Kisah Pilu Shandra Woworuntu Bertahan Hidup Jadi Budak Seks di AS

Sandra Woworuntu secara blak-blakan mengungkap perjalanan bertahan hidup menjadi budak seks demi bisa bertemu anak dan keluarganya

oleh Annissa Wulan diperbarui 02 Apr 2016, 19:37 WIB
Diterbitkan 02 Apr 2016, 19:37 WIB
Shandra Woworuntu
Sandra Woworuntu secara blak-blakan mengungkap perjalanan bertahan hidup menjadi budak seks demi bisa bertemu anak dan keluarganya

Liputan6.com, Jakarta Shandra Woworuntu, warga negara Indonesia yang berniat mengadu nasib di Amerika Serikat justru menjadi korban perdagangan manusia dan budak seks. Seperti kisah bagian pertama Shandra Woworuntu yang tak menyangka mimpi manisnya meraup Rp 90 juta per bulan malah menjebloskannya untuk menjadi pemuas seks di Negara Adikuasa tersebut. 

Kisah berlanjut ketika hari berikutnya, Johnny sang penjemput kembali muncul untuk meminta maaf dan berjanji ia tak akan menjadi pemuas nafsu pria hidung belang lagi. Sebab dalam beberapa jam setibanyak di Amerika Serikat, ia langsung dipaksa berhubungan seksual. Shandra yang saat itu dalam keadaan sangat kalut dan sedih menganggap Johnny sebagai sosok pahlawan, seperti dilansir dari bbc.com, Jumat (1/4/2016).

Johnny mengatakan Shandra dan dua teman wanitanya akan dibawa melakukan sesi foto untuk keperluan kartu identitas dan membeli seragam yang diperlukan untuk bekerja. Kenyataan yang terjadi keesokan harinya adalah Shandra dan dua temannya dibawa memasuki toko lingerie yang penuh dengan pakaian dalam wanita yang berenda dan seksi.

Di sini Shandra sadar ia kembali dibohongi dan sedang berada dalam situasi berbahaya. Ia mulai melihat ke sekeliling toko untuk melihat kemungkinan kabur dari sana, namun niat ini diurungkannya ketika menyadari ia tidak tahu harus lari ke mana dan merasa enggan untuk meninggalkan kedua teman lainnya yang sama-sama berasal dari Indonesia.

Hari berikutnya, Shandra dipisahkan dari kedua teman Indonesia dan dipertemukan dengan para pedagang yang memperjualbelikan dirinya. Mereka adalah orang-orang yang berasal dari Indonesia, Taiwan, Malaysia, China, dan Amerika. Dua orang dari mereka berbicara menggunakan bahasa Inggris, sedangkan yang lainnya menggunakan bahasa tubuh yang kasar.

Hal yang paling membuat Shandra tertekan dan ketakutan adalah bahwa ia melihat salah satu dari orang-orang tersebut memiliki lencana polisi.

Para pedagang ini mengatakan kepada Shandra dirinya berhutang 30.000 Dolar AS atau sekitar Rp 530 juta rupiah saat itu dan akan membayarnya sebanyak 100 Dolar AS atau 1,7 juta rupiah setiap ia menemani seorang pria. Selama minggu dan bulan-bulan berikutnya, Shandra dibawa berkeliling ke rumah bordil yang berbeda-beda, seperti apartemen, hotel, dan kasino.
========================
- [Perintah A]
Jawab pertanyaan berikut berdasarkan artikel tentang Shandra Woworuntu.
(i) Berapa utang dalam Dolar AS yang menurut para pedagang harus ditanggung Shandra?
(ii) Toko apa yang dimasuki Shandra bersama dua temannya?
(iii) Benda apa yang dimiliki salah satu pedagang sehingga Shandra paling tertekan dan ketakutan?
- [Perintah B] Salin kembali bagian artikel yang dibuka dengan kata-kata "Liputan6.com, Jakarta Shandra Woworuntu, warga" dan ditutup dengan "bbc.com, Jumat (1/4/2016).", lalu ganti "Amerika Serikat" dengan "AS".
- [Perintah C] Sebutkan semua negara asal para pedagang yang memperjualbelikan Shandra menurut artikel.
Data yang disertakan tidak berhubungan dengan artikel.

- [Data yang Disediakan]
========================
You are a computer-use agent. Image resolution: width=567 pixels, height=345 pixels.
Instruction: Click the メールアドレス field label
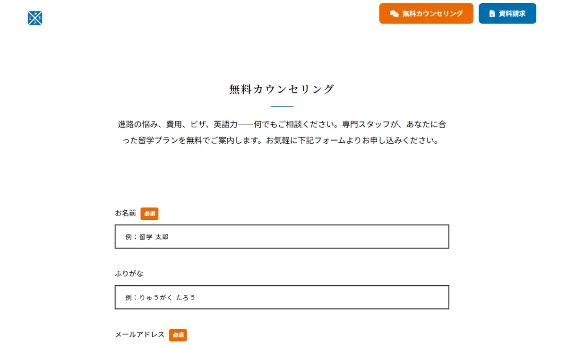click(x=140, y=335)
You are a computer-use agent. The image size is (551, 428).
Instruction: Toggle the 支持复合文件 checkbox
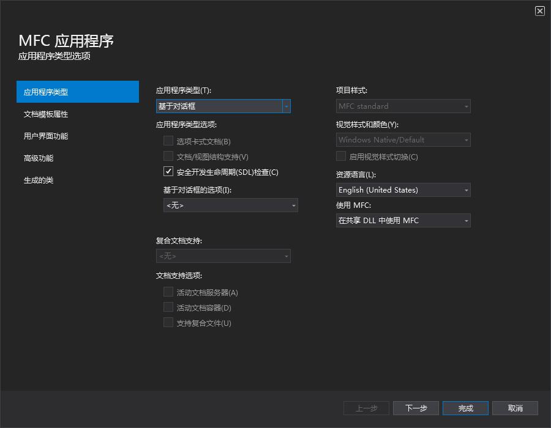pos(168,322)
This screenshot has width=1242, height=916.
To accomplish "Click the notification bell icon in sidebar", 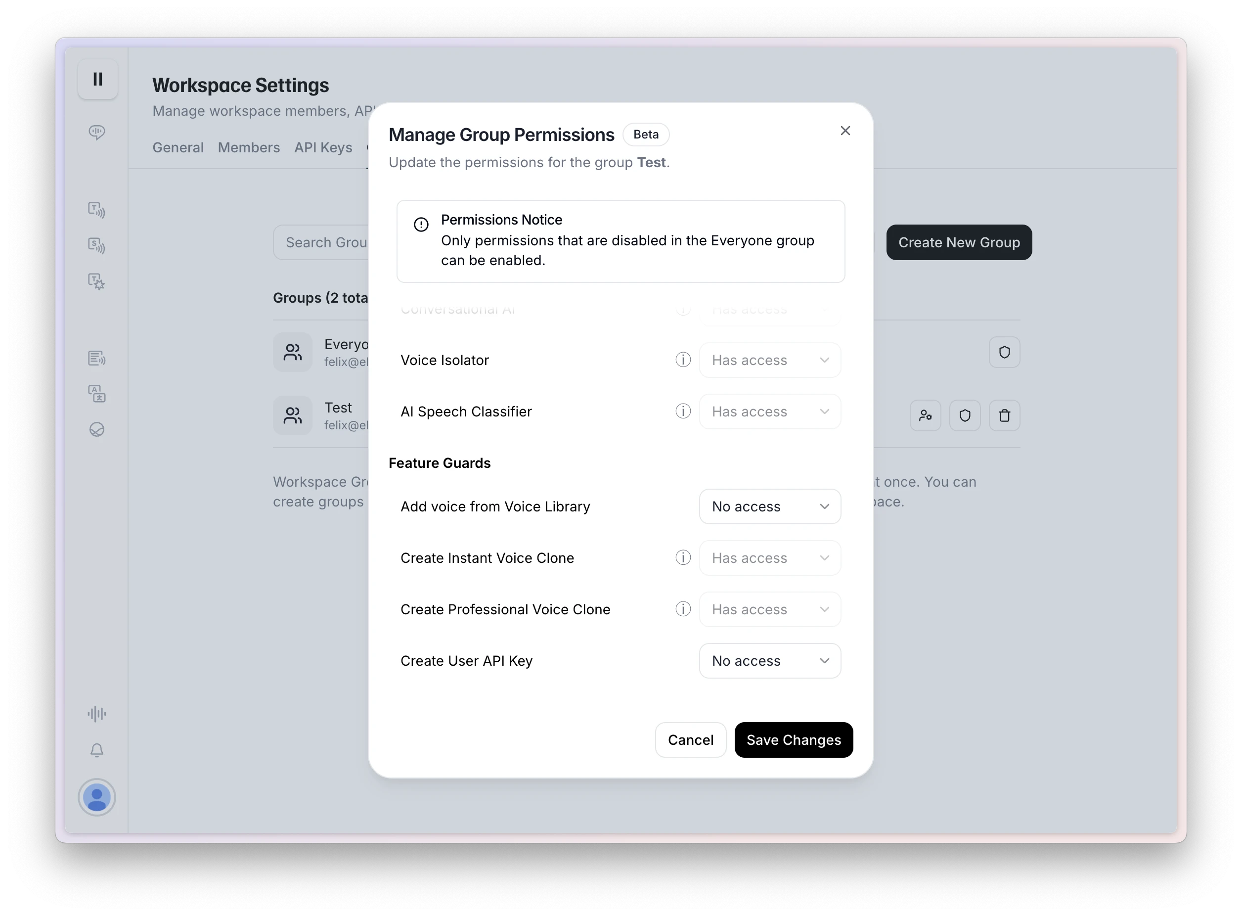I will [x=96, y=751].
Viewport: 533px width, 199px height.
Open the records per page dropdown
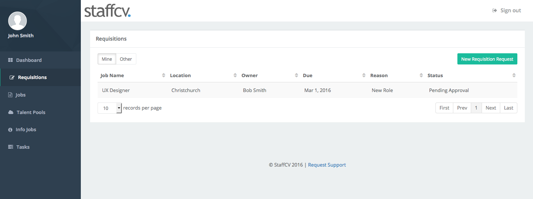(x=110, y=108)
========================
- [Hasil Latihan A]
(i) 30.000 Dolar AS.
(ii) Toko lingerie.
(iii) Lencana polisi.

- [Hasil Latihan B]
Liputan6.com, Jakarta Shandra Woworuntu, warga negara Indonesia yang berniat mengadu nasib di AS justru menjadi korban perdagangan manusia dan budak seks. Seperti kisah bagian pertama Shandra Woworuntu yang tak menyangka mimpi manisnya meraup Rp 90 juta per bulan malah menjebloskannya untuk menjadi pemuas seks di Negara Adikuasa tersebut. 

Kisah berlanjut ketika hari berikutnya, Johnny sang penjemput kembali muncul untuk meminta maaf dan berjanji ia tak akan menjadi pemuas nafsu pria hidung belang lagi. Sebab dalam beberapa jam setibanyak di AS, ia langsung dipaksa berhubungan seksual. Shandra yang saat itu dalam keadaan sangat kalut dan sedih menganggap Johnny sebagai sosok pahlawan, seperti dilansir dari bbc.com, Jumat (1/4/2016).

- [Hasil Latihan C] Indonesia, Taiwan, Malaysia, China, dan Amerika.